Their coverage of The Beast – the fire that has ravaged Fort McMurray and beyond – has surprised me, a bit.  On the one hand, they have accorded it prominent, daily coverage, as seen above.  Good.

On the other hand, however, they (like Slate) have published some extraordinarily ignorant things about what they themselves, just this morning, rightly called the most expensive natural disaster in Canadian history. Like this.  People were lured there by “a fat paycheque?” Really, guys? The ones now sleeping on the floor of an arena, and who only escaped with the clothes on their backs? Pretty classless, Times folks.  Not good.

Anyway. I’m like most Canadians, in recent days: Fort McMurray has left me acutely aware, and wondering, what people outside of Canada think about it all, and if they in fact care.  (It also perhaps explains why I, and many others, want to see the NBA and Dwyane Wade censured for the disrespect they’ve shown towards Canada.  We’re a bit touchy, these days.)

So, while we are appreciative that the Times is giving the story the attention it deserves – and while it is amazing that the likes of CNN are assisting in the rebuild, as seen here – a bit more sensitivity towards the nearly 90,000 victims of the fire would also be welcome, please and thanks.

(That’s the subject of this week’s Hill Times column, too, which I will post here tomorrow.)

 

 

2 Comments

  1. Peter says:

    A lot of climate change opinion and advocacy has come to resemble medieval millennialism. The millenialists saw harbingers of Divine wrath over sin in every calamity and we see nature’s revenge for our cavalier misuse of the planet.
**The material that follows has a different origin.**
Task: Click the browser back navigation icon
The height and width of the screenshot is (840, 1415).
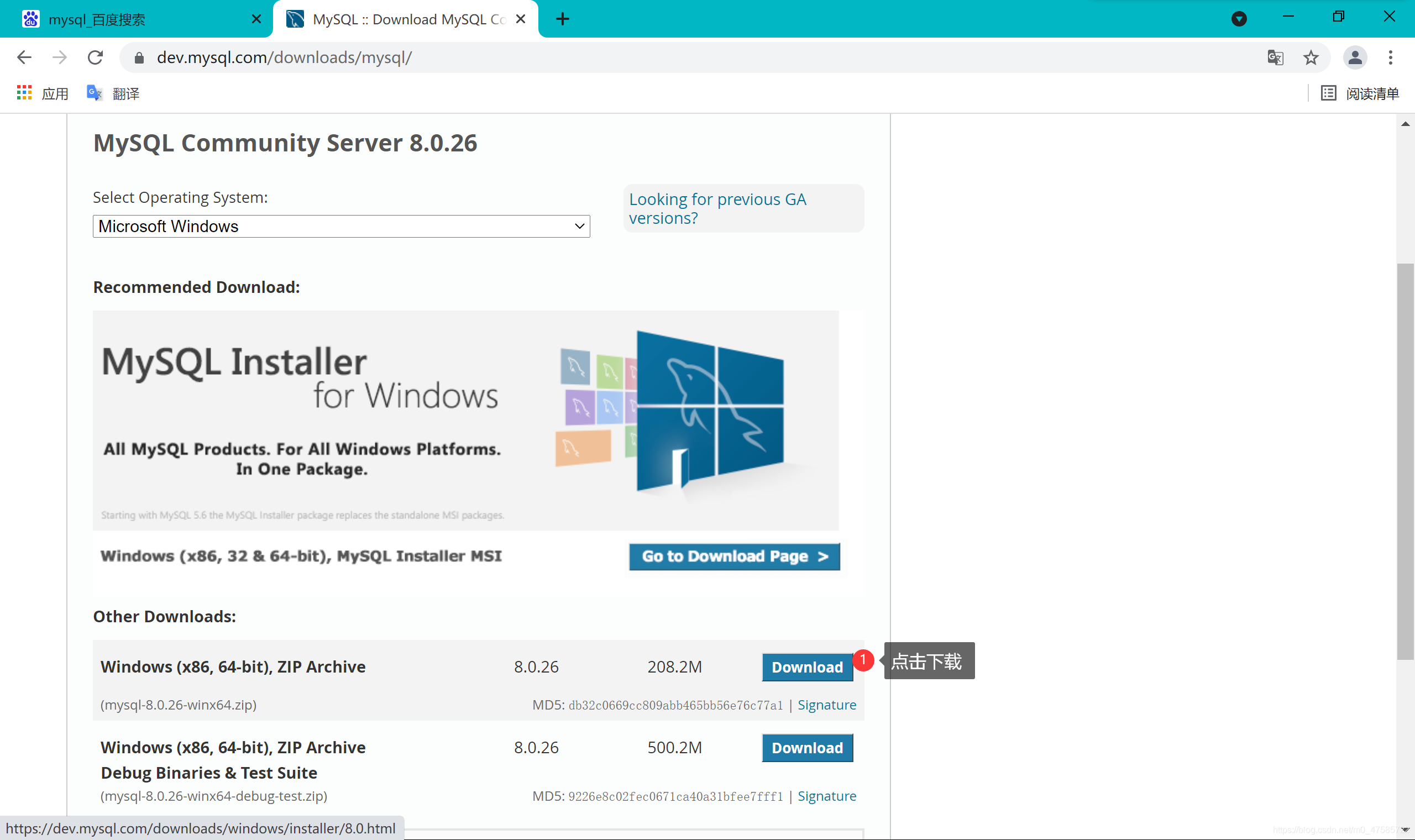Action: point(25,56)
Of course we insist over and over that our opinions are based entirely on a science few of us are qualified to understand or critique, but many of us just can’t avoid going all mystical, to the point of believing that an anthropomorphized Mother Nature is particularly pissed at those who make money out of her distress.

    It’s a terrible tragedy, but (so far) it’s not even close to record numbers.

  2. davie says:

    I have known, and still know people who went to McMurray for the jobs and wages. Anyone can be sensitive toward their plight.

    That doesn’t mean we do not mention the context.

    Here is one way I see it:
    Burning fossil fuels into the atmosphere is causing climate change with adverse weather.
    When unusually dry weather catches the forest between snow and green up, and raging wildfire threatens Fort Mac’s people.
    The only way they can flee is by burning lots of fossil fuels in their vehicles.
    Strikes me that this is the fix that all of us are in. We have built our civilization around fossil fuel energy, individually owned fossil fuel burning transport, and asphalt…lots of asphalt. We just do not have viable alternatives when a disaster like the Fort Mac fire happens.

    On a smaller scale, good to see a bit of rain in the BC Peace. About 1000 were evacuated and many others were on alert. Those alerts have been lifted.
    However, we are not even to mid May yet.